What to work on:
Format the lines below as a JSON list of strings, one string per line, skipping any blank lines and omitting the pictures.

Records
━━━━
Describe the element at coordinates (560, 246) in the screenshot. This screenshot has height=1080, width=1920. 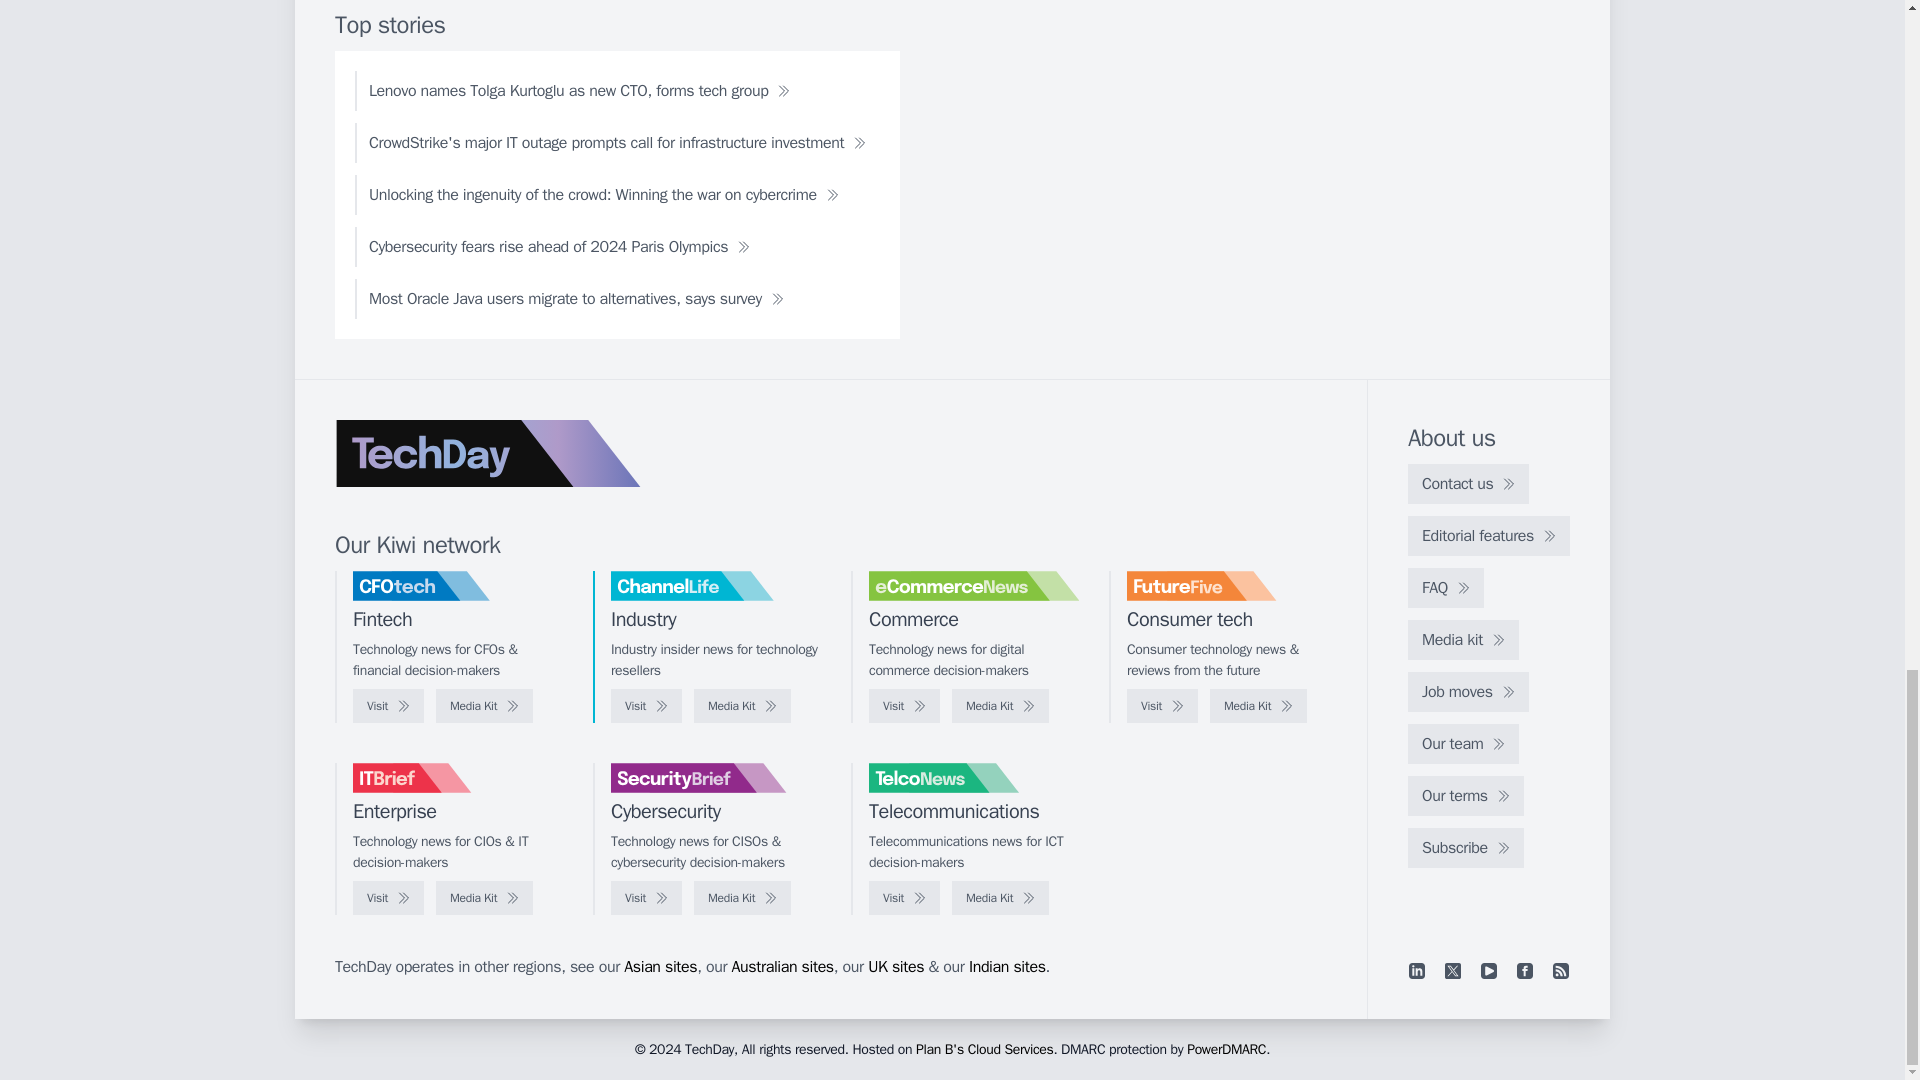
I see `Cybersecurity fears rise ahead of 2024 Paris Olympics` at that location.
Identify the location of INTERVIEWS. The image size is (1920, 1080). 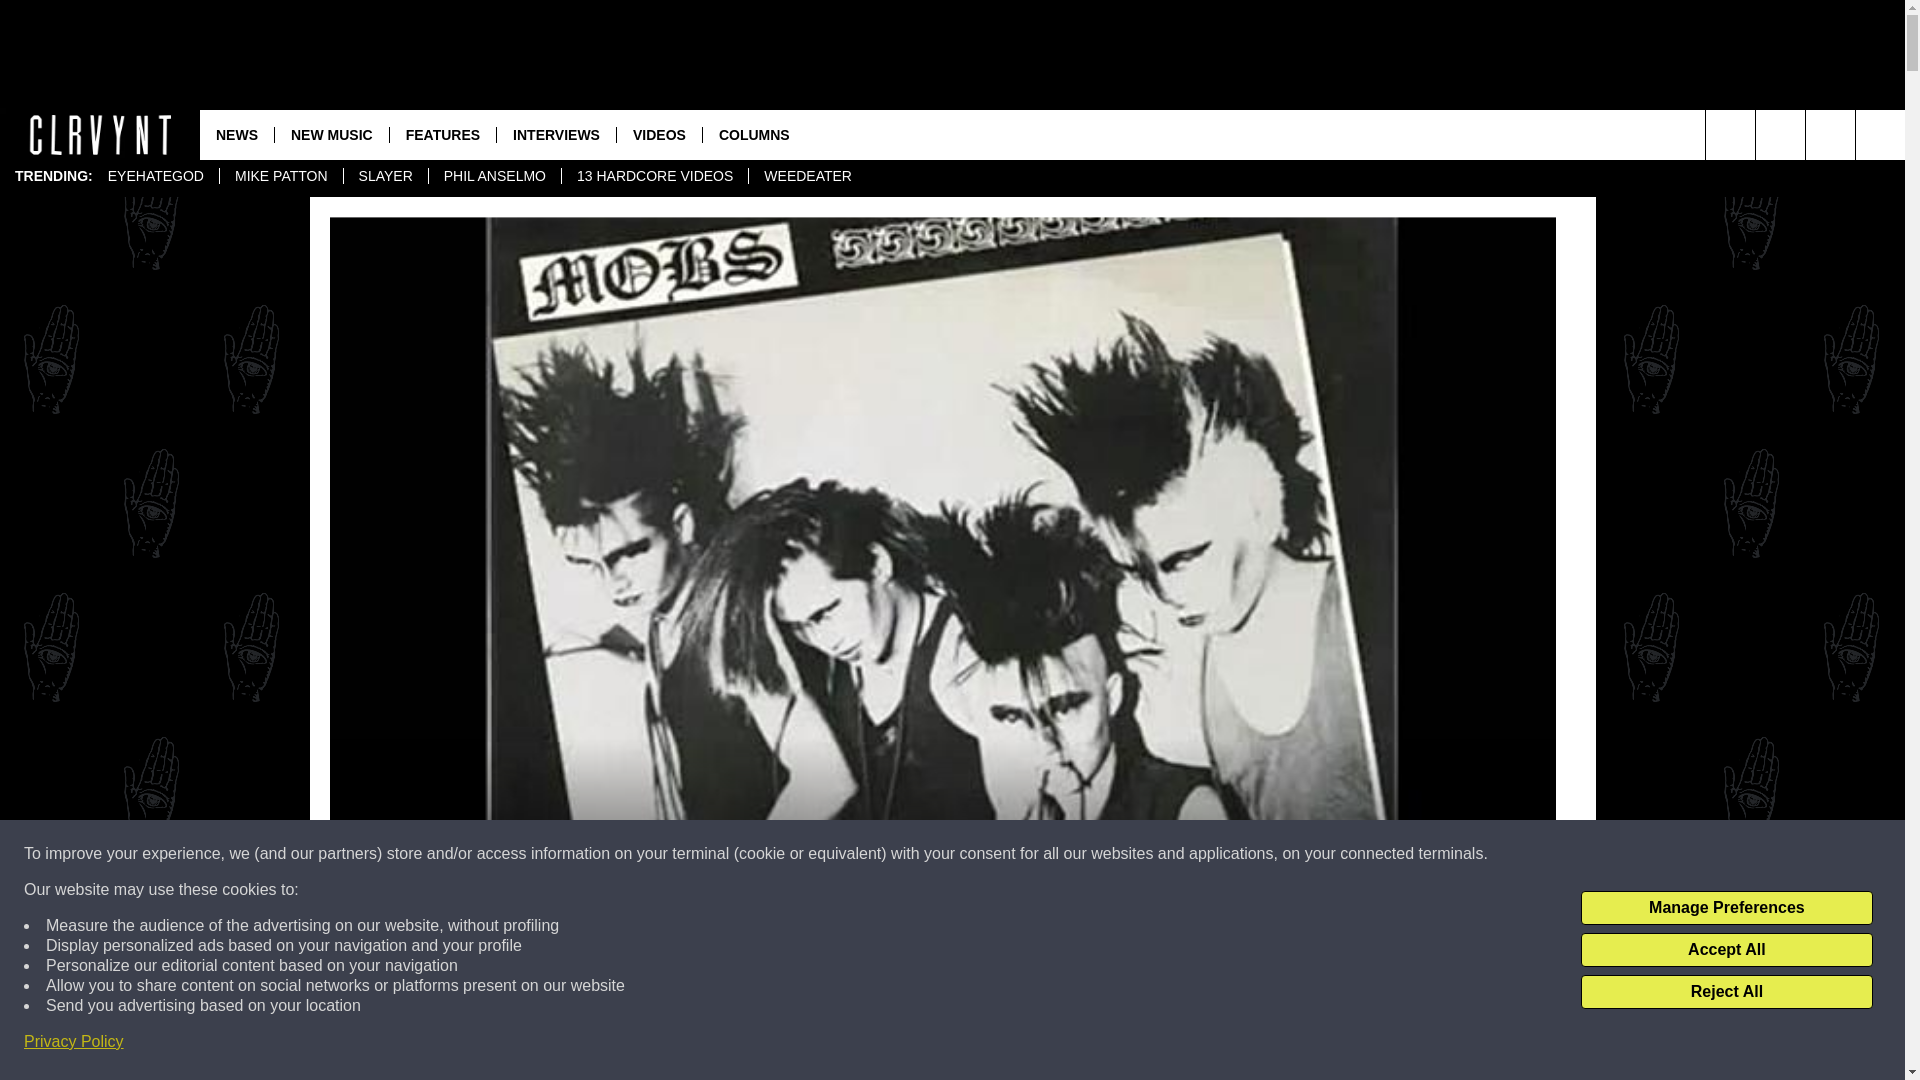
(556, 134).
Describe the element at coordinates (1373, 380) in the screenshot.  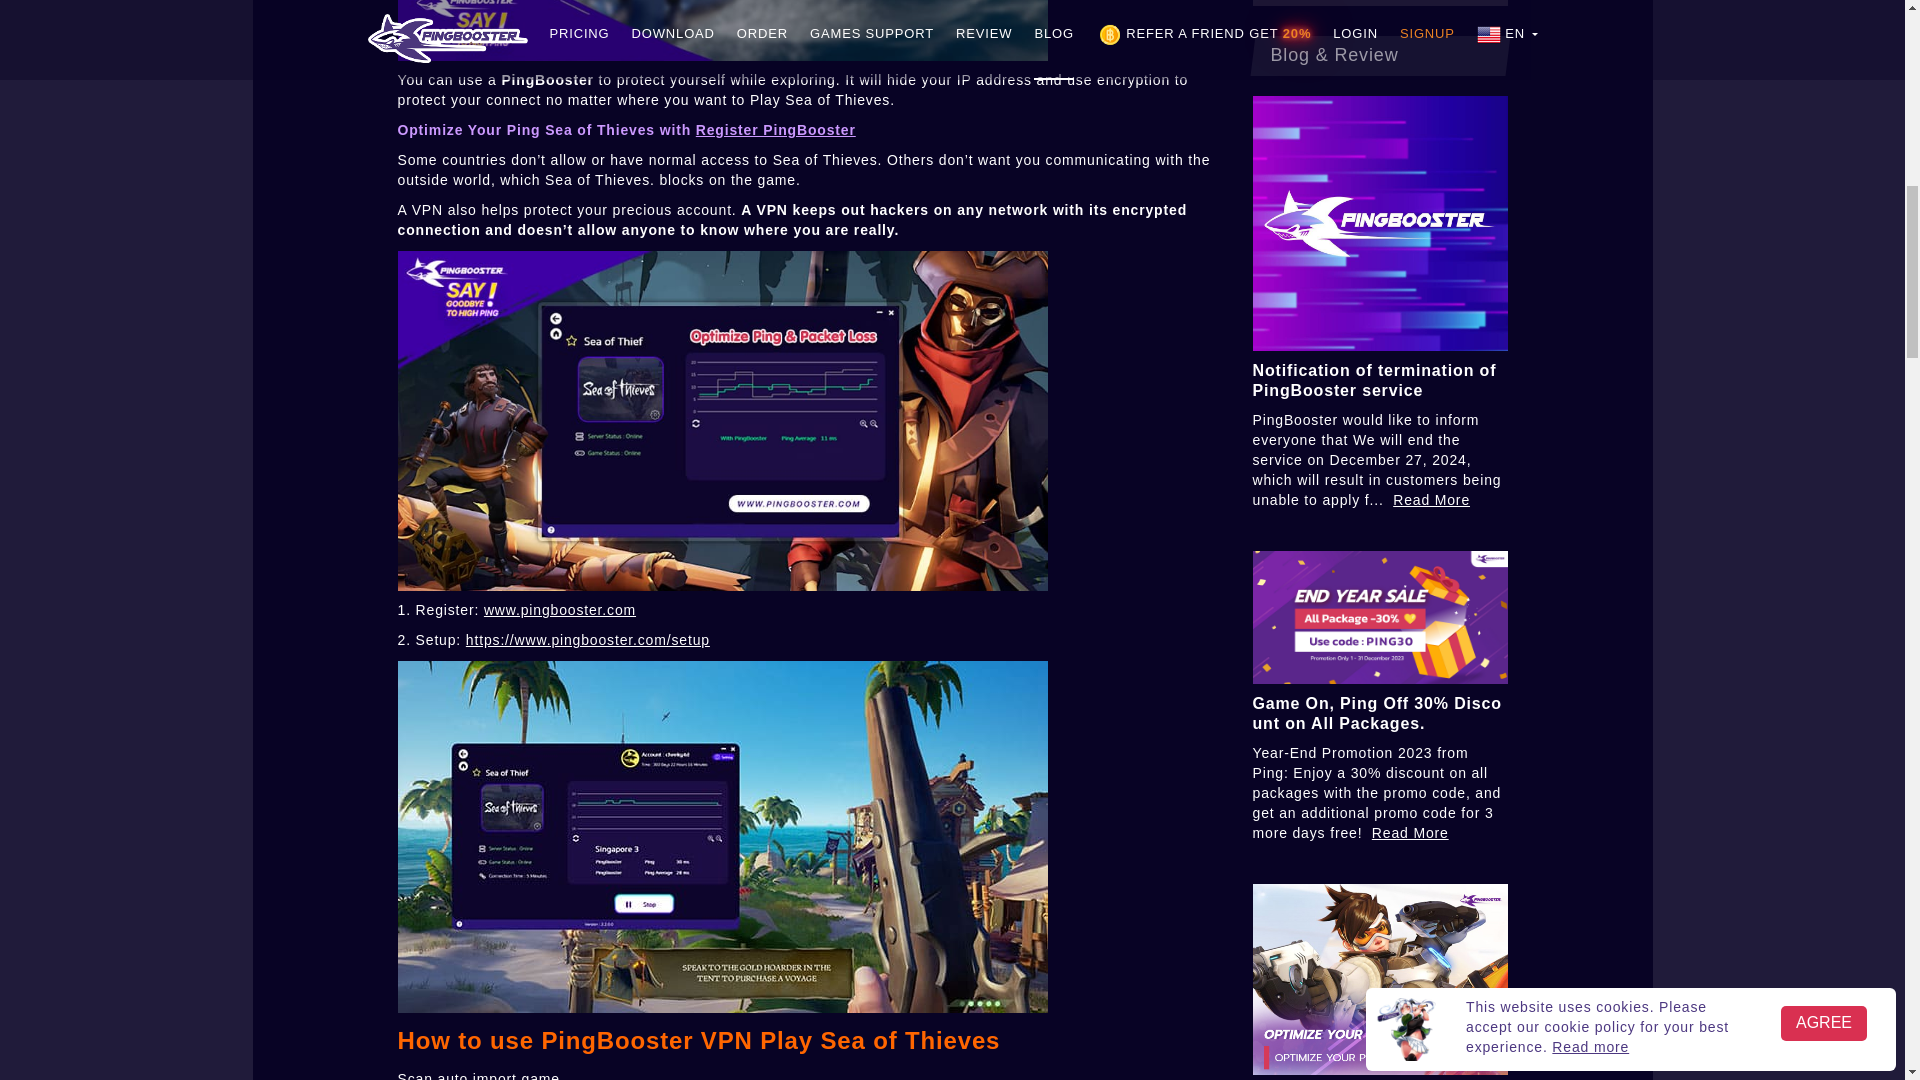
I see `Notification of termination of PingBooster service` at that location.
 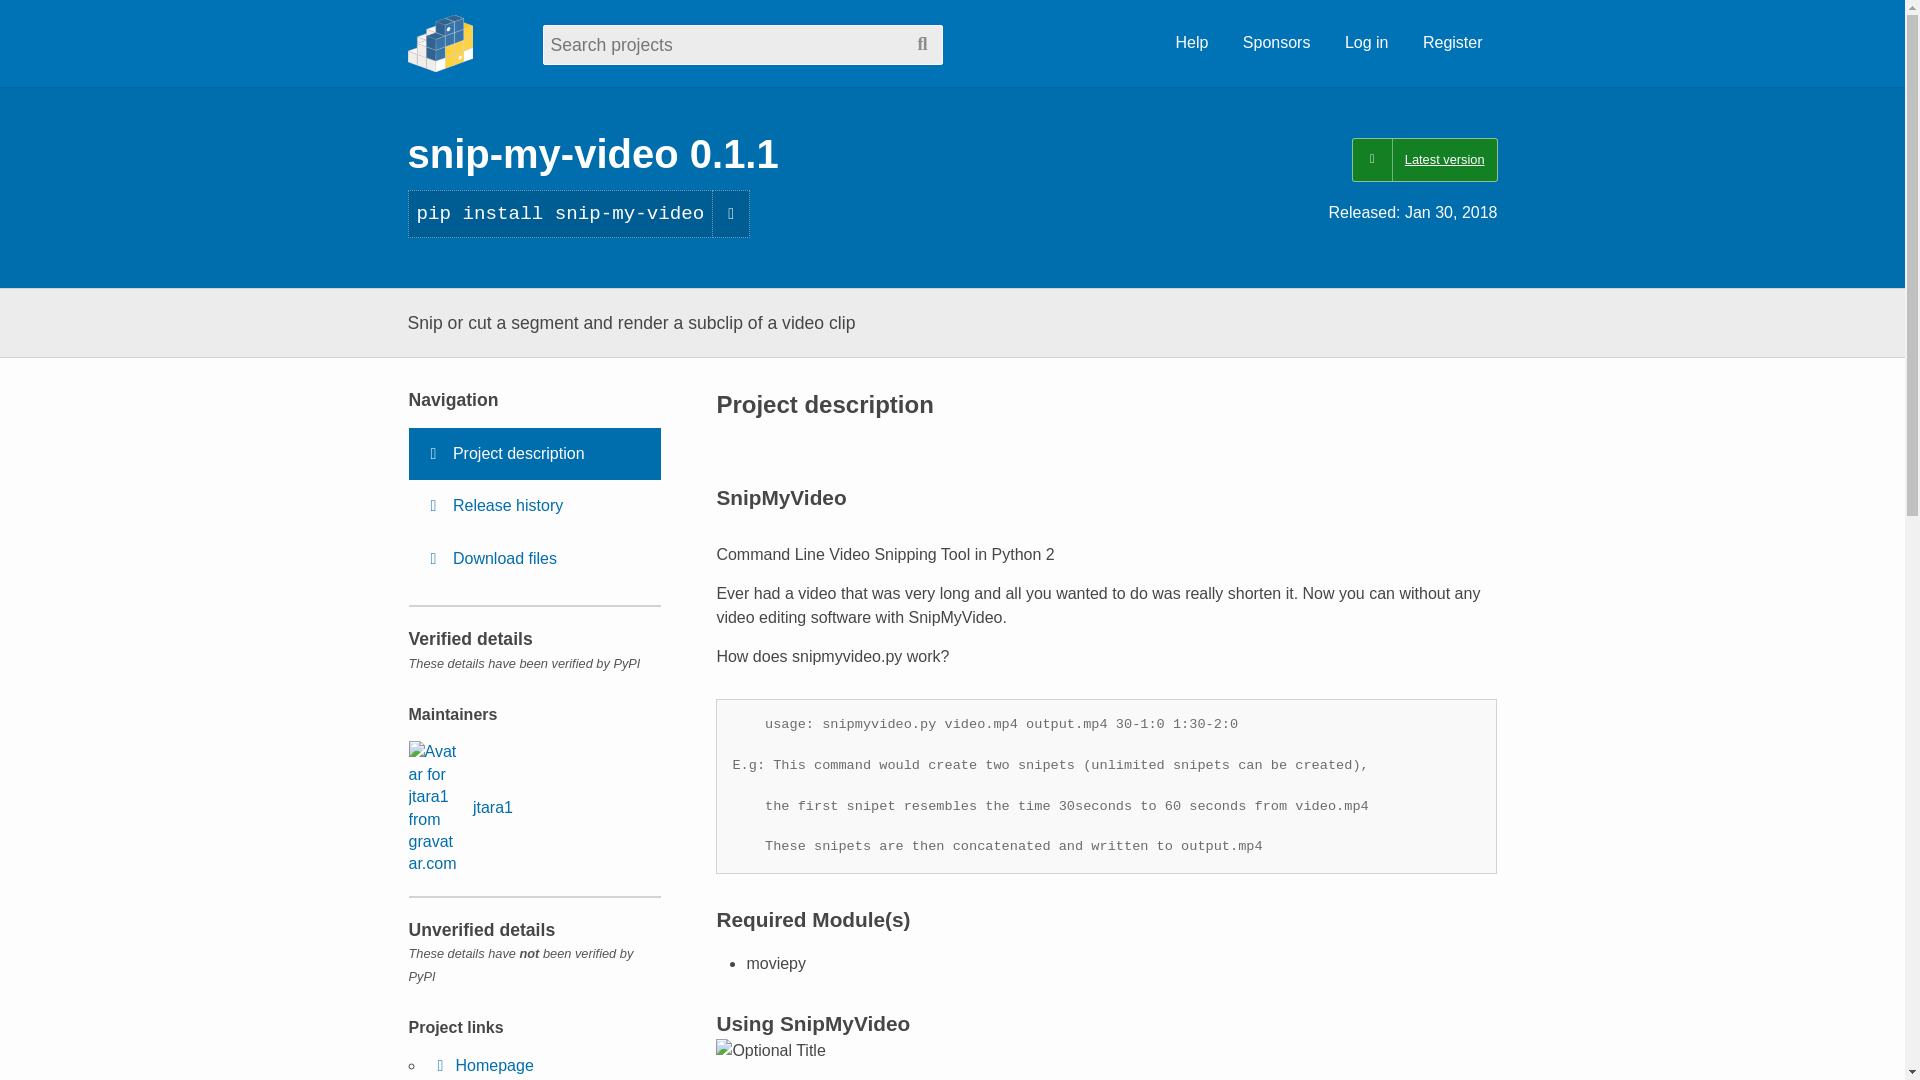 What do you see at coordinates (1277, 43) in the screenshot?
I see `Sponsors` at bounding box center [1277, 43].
━━━━
Worked solution:
[
  "Describe the element at coordinates (560, 246) in the screenshot. This screenshot has height=1080, width=1920. ",
  "I see `Cybersecurity fears rise ahead of 2024 Paris Olympics` at that location.",
  "Identify the location of INTERVIEWS. The image size is (1920, 1080). ",
  "(556, 134).",
  "Describe the element at coordinates (1373, 380) in the screenshot.  ",
  "I see `Notification of termination of PingBooster service` at that location.",
  "  What do you see at coordinates (1277, 43) in the screenshot?",
  "I see `Sponsors` at bounding box center [1277, 43]."
]